Mapping of soil variability for increasing precision with managed drought stress phenotyping

Publication Type

Contribution to conference

Authors

Romano G; Spreer W; Cairns J; Zia S; Orsini E; Weber V; Melchinger A E; Müller J

Year of publication

2010

Published in

Proceedings of the XVIIth World Congress of the International Commission of Agricultural Engineering (CIGR)

Page (from - to)

1-10

Conference name

XVIIth World Congress of the International Commission of Agricultural Engineering (CIGR) - Section III: Equipment Engineering for Plant Production

Conference location

Quebec City (Canada)

Conference date

13-17 June 2010

The aim of this study was to identify field variability within a drought phenotyping experimental site using an EM38 sensor, and establish the relationship between apparent electrical conductivity (ECa) and soil physical and chemical properties.
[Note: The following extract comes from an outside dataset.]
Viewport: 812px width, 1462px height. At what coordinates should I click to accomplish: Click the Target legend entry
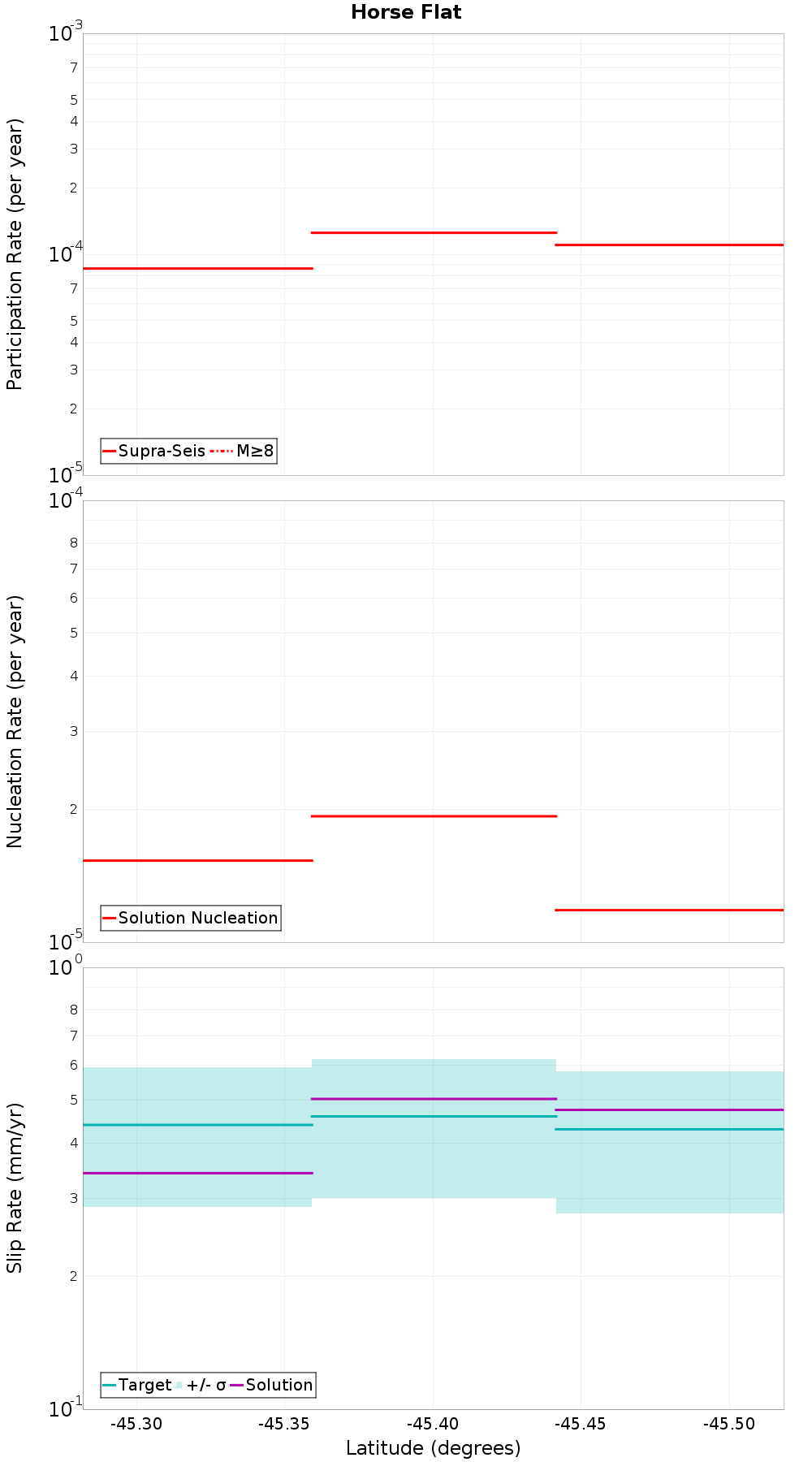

Within areas of high spatial variability for ECa sixty soil core samples were taken at 0-10 cm, 10-50 cm and 50-100 cm soil depth and analysed for soil texture, salinity, field capacity, saturation point, field capacity, permanent wilting point, pH as well as cations and anions in the saturation extract. EM38 measurements revealed soil heterogeneity within the experimental field. ECa ranged from 70 to 103 mS/m . Destructive soil sampling identified this site to be a loam soil, with moderate alkalinity (pH 8.2 ± 0.10) within the upper 50 cm  Correlations between ECa and soil chemical and physical properties revealed calcium content to be the soil property with the highest significant relationship with ECa (r = 0.70, p<0.001) between 10-50 cm soil depth. Significant correlations between ECa and soil chemistry were also observed for magnesium, nitrate and bicarbonate at all soil depths. No significant relationship between ECa and soil texture was observed. ECa measurements were positively correlated (r = 0.58, p<0.01) with field capacity, permanent wilting point and plant available water close to surface (0-10 cm soil depth). Results of this preliminary study confirm the potential of soil sensors to improve precision within field phenotyping. Further work is required to validate the potential of soil sensors to improve precision within field phenotyping.